--- Excerpt to read ---

Good News and Bad News on the Fiscal Curb

     The good news is according to the latest reports-though this keeps changing-a deal is increasingly likely.  The bad news: many liberals seem to think the Dems are selling out out of a desire to get a deal at any price.

     Talking Points Memo speaks of the ‘Dems’ Mystifying New Fiscal Cliff Strategy.’

      “A deal like this re-enforces the GOP’s skewed approach to budgeting, which basically ignores the impact tax cuts or increases have on the deficit. It indulges their desire to reduce budget negotiations back down to what and how much to cut — and to the status quo ante that new spending can’t be paid for with higher taxes.”

     “And it calls into question Obama’s insistence that he’ll refuse to negotiate a debt limit increase early next year. Under the GOP’s most recent offer, the sequester will still be largely intact. And having agreed to compromise on the one thing he was supposed to get for free, Obama will be left to choose between two basically identical, but losing propositions: cut a skewed deal with Republicans to raise the debt limit; or “refuse” to negotiate over the debt limit, but reach the same endpoint in order to defuse the sequester.”

     “Here’s another way to look at it: Relative to current policy, tax revenues will increase by about $5 trillion over 10 years automatically if Congress does nothing. Likewise, if Congress does nothing, spending will fall about $1.2 trillion over the same timeframe. Obama’s willing to give away $4.2 trillion in revenue from the get go, and then, apparently, negotiate down further from there.Republicans don’t want to yield on any of those spending cuts, and don’t think they have to. This is why Obama’s supporters are so distraught about the latest news reports.”

     http://talkingpointsmemo.com/archives/2012/12/dems_mystifying_new_fiscal_cliff_strategy.php?ref=fpblg

     Janelle Bouie too suspects the Dems of having squandered their leverage:

      “As The Post reported, Democrats have agreed to raise the income threshold to $450,000 from $250,000, meaning that the Bush tax cuts would remain in place for all income below the former. What’s more, the threshold for the estate tax will remain at $5 million — it is scheduled to drop to $1 million. In return, Democrats get an extension of unemployment benefits — no payroll tax cut, no stimulus.”

      “The current Democratic offer is even further from ideal than the one presented by President Obama, and it represents a huge erosion of leverage. Republicans are now the ones in control, and as Jonathan Chait notes, it has everything to do with the president’s willingness to cave on taxes and his genuine desire to avoid the fiscal cliff. The White House doesn’t seem to think that it has much leverage after Jan. 1, or at least that any deal it gets after taxes go up will lack important elements like unemployment insurance.”

     “I think this is mistaken. As President Obama himself noted in his interview with David Gregory yesterday, Republicans are most focused on reducing tax rates on the wealthiest Americans. In the post-cliff environment, taxes on the wealthiest will go up far above of what Democrats want. If low taxes are their goal, Republicans have no choice but to come to an agreement, and it’s there that Democrats can draw terms to their advantage.”

    “There’s still time for the White House to embrace this and prevent further concessions to the GOP. But if President Obama remains committed to getting a deal done before the new year, then in all likelihood, it won’t be favorable to his short-term or long-term interests.”

--- Records for this task ---

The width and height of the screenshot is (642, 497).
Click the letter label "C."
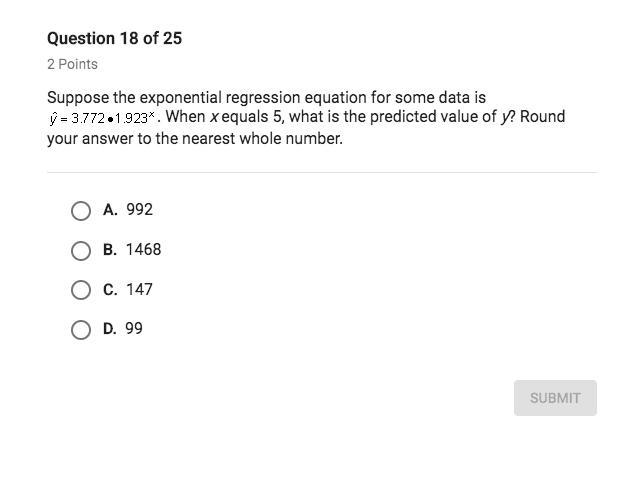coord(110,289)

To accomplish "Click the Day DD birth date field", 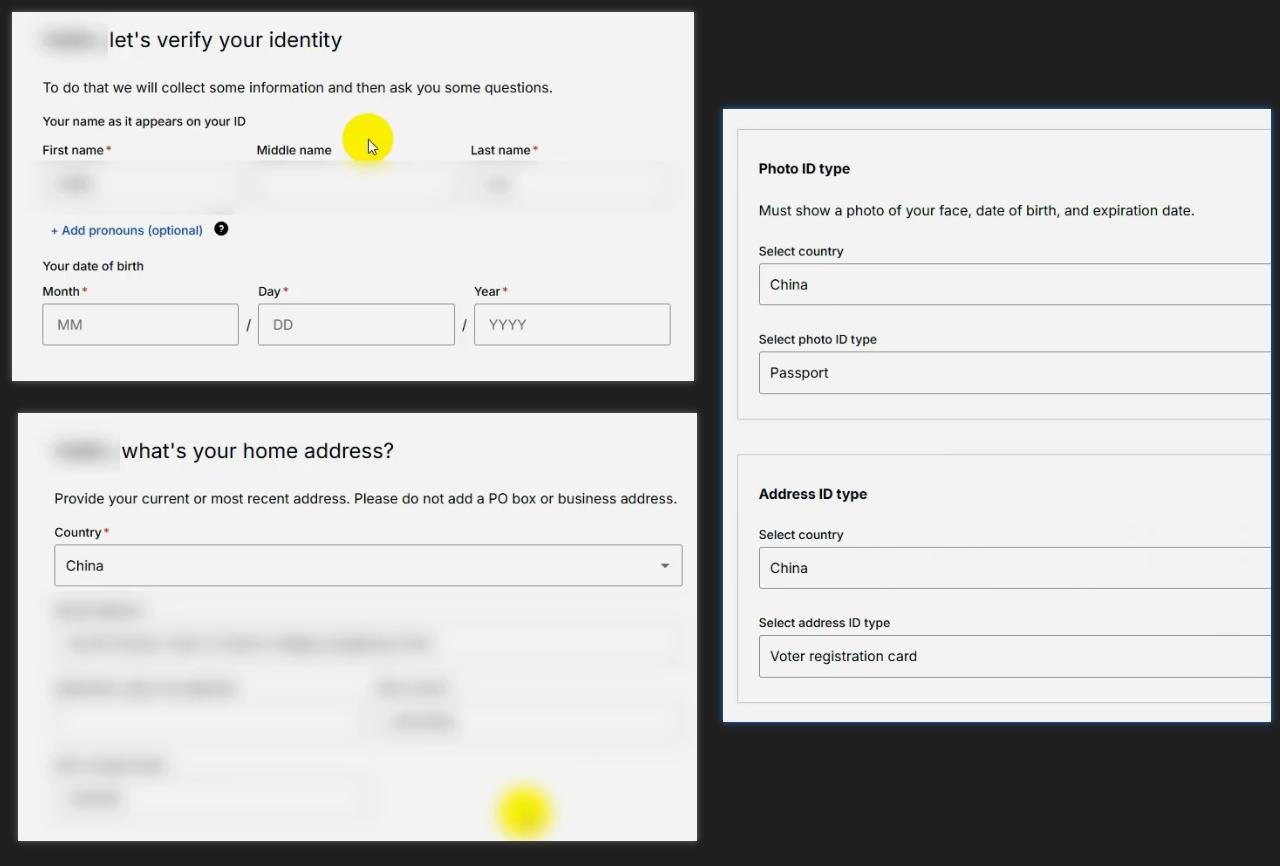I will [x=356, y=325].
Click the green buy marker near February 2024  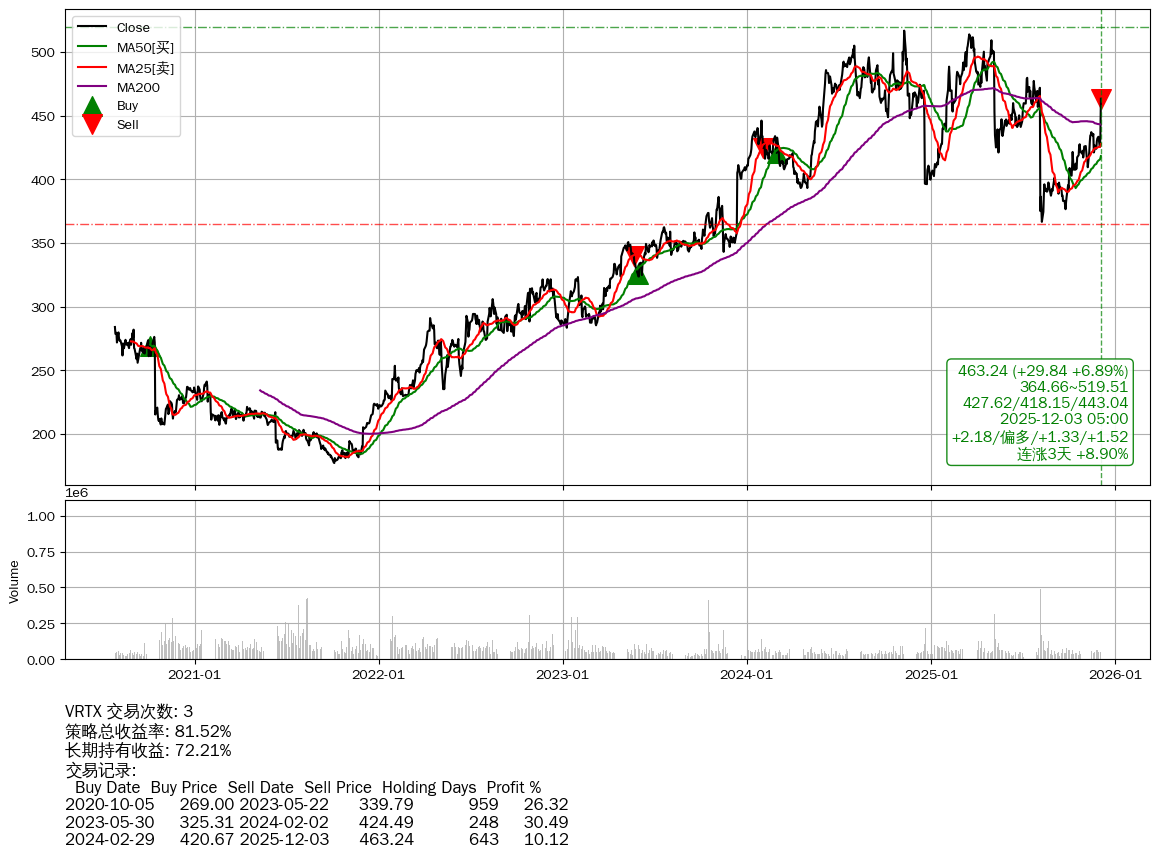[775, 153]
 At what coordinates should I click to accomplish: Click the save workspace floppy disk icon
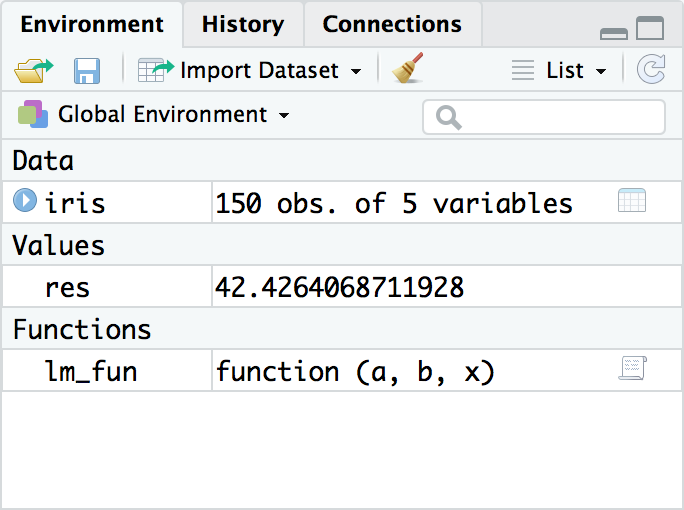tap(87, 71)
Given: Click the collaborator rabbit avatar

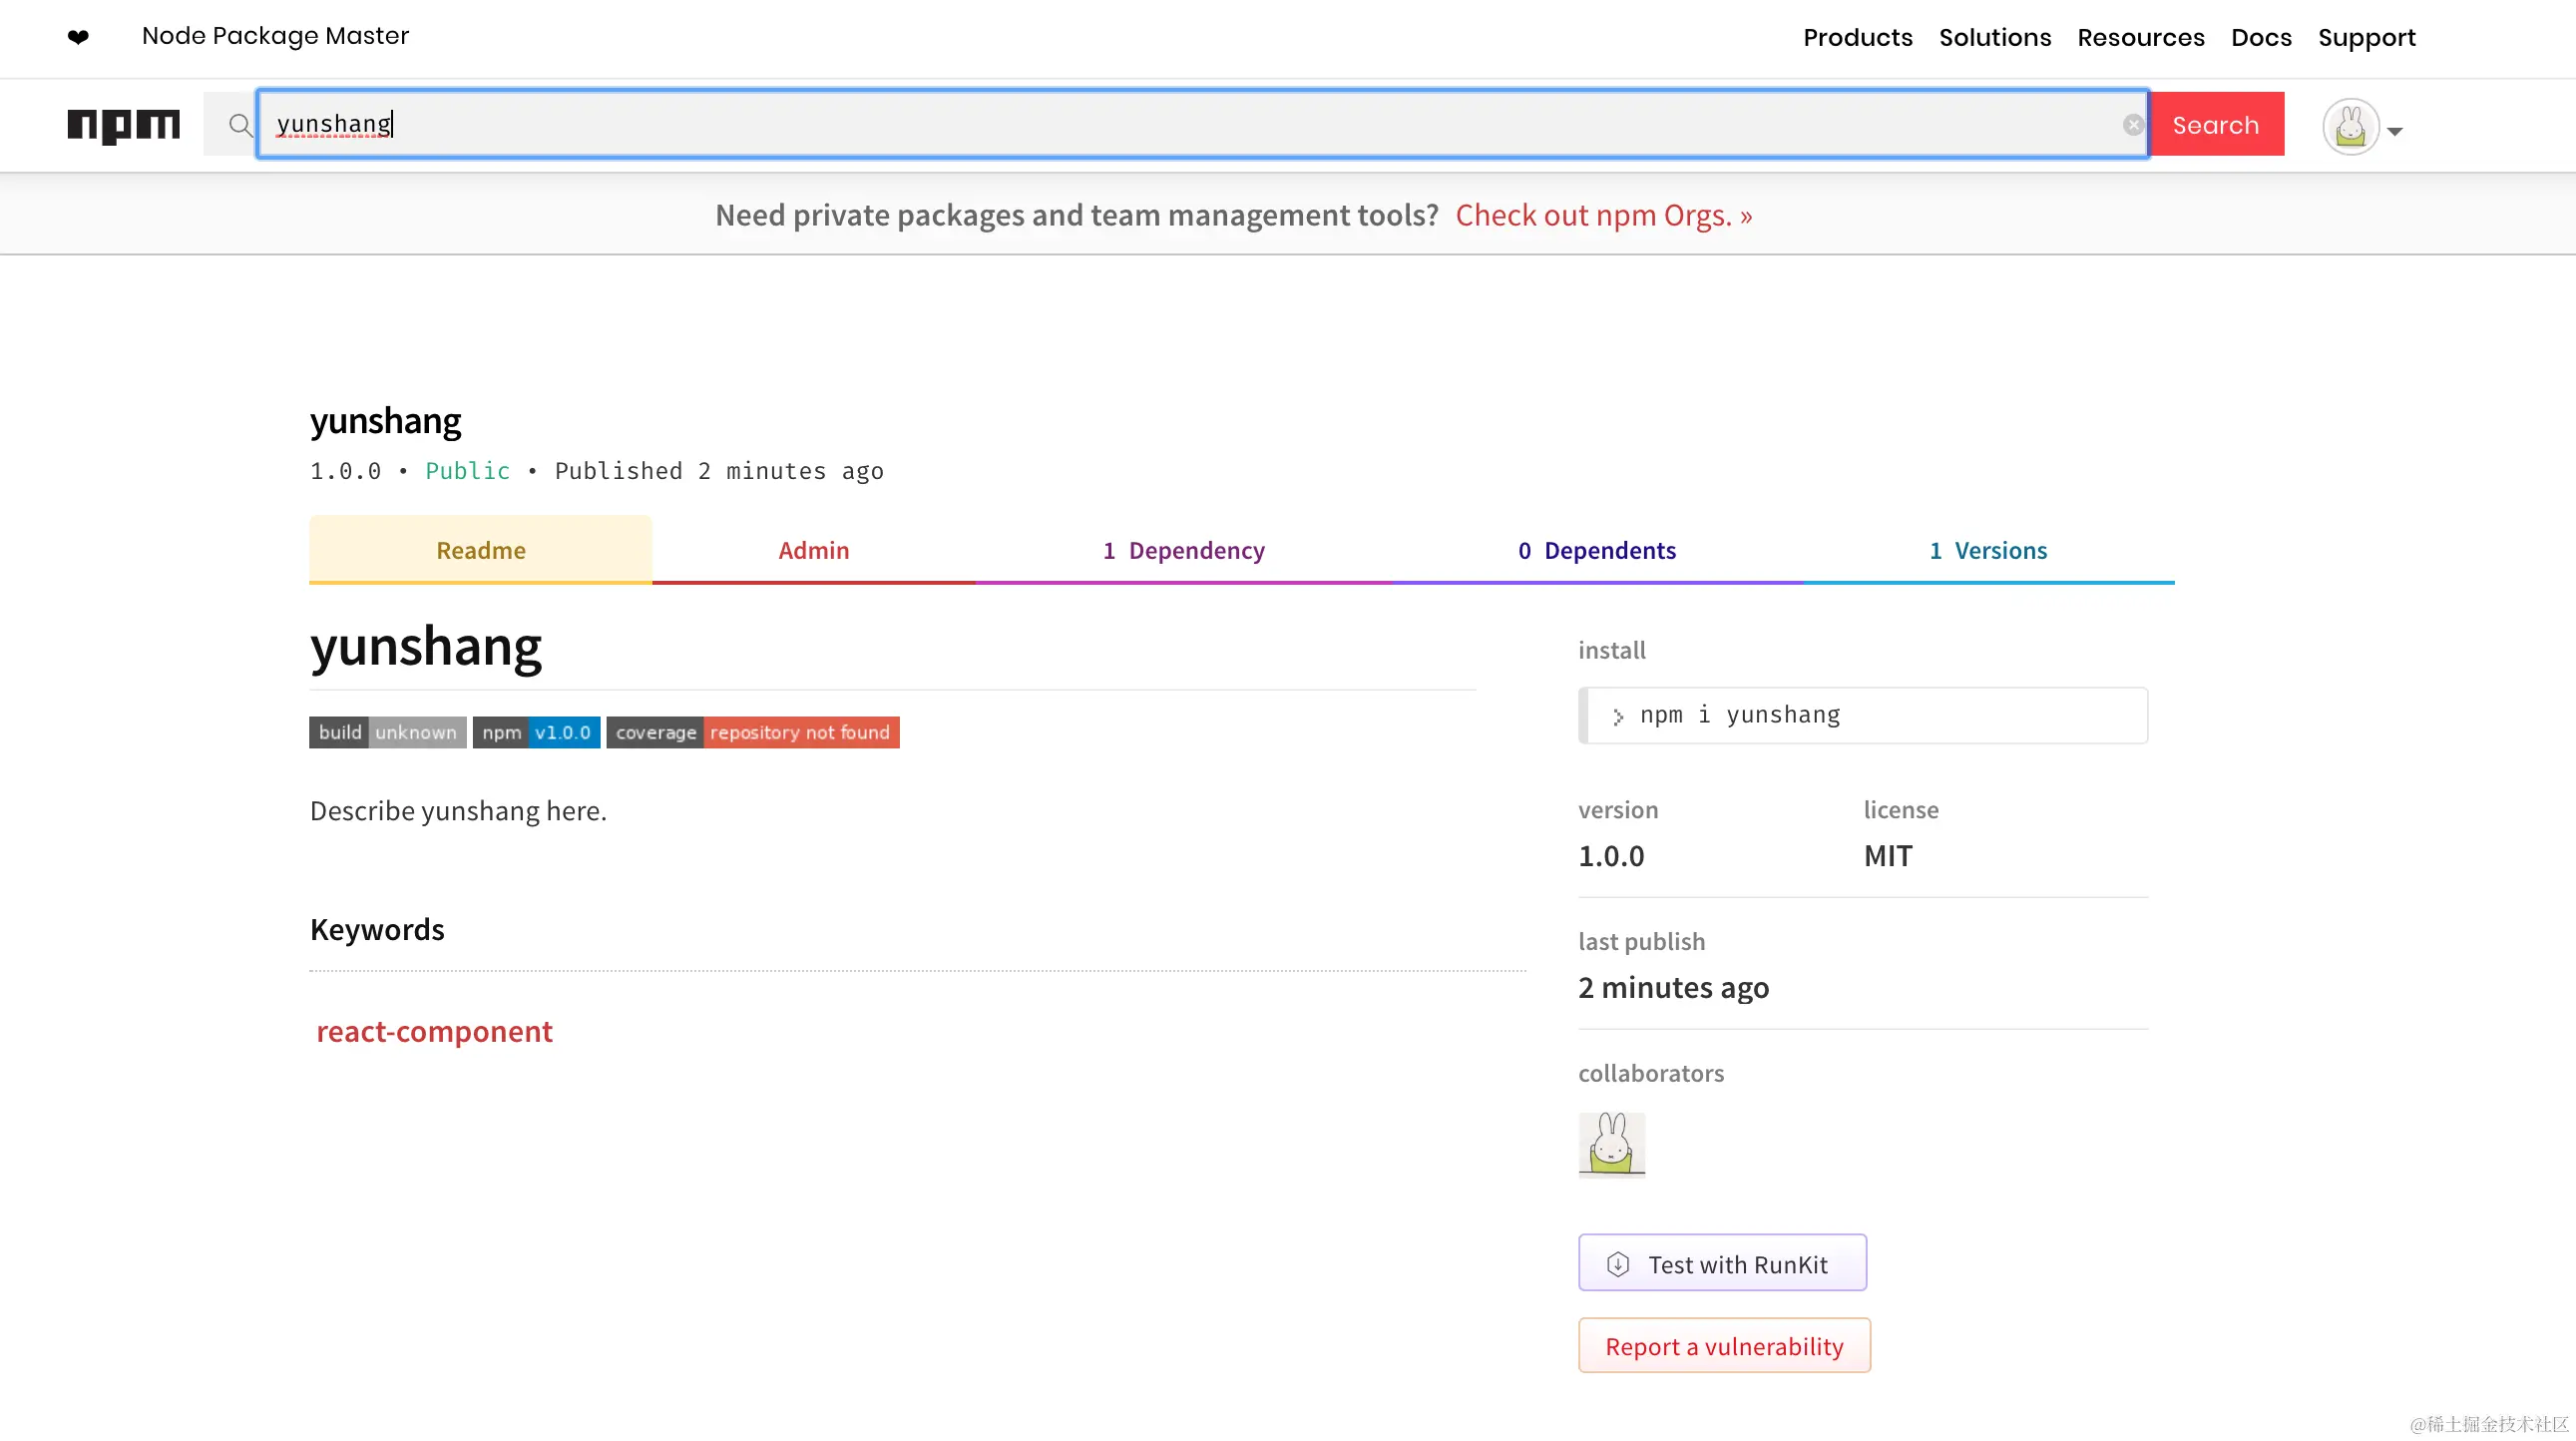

---

Problems to work on:
[1] Say whether each statement agrees with the fiscal curb piece, answering yes or no and quoting the words from the piece that decide it. (a) Democrats agreed to raise the income threshold from $250,000 to $450,000. (b) If Congress does nothing, spending will fall about $5 trillion over ten years. (c) The estate tax threshold is scheduled to drop to $1 million.
[2] In the rows, copy the stretch from the line containing "At what coordinates" through the end of the rows, both ends included. Leave the pictures out of your copy.
The fiscal curb piece and the rows are unrelated material.

Exercise responses:
[1]
(a) Yes: "Democrats have agreed to raise the income threshold to $450,000 from $250,000"
(b) No: "spending will fall about $1.2 trillion over the same timeframe"
(c) Yes: "it is scheduled to drop to $1 million"

[2]
 At what coordinates should I click to accomplish: Click the save workspace floppy disk icon
tap(87, 71)
Given: Click the collaborator rabbit avatar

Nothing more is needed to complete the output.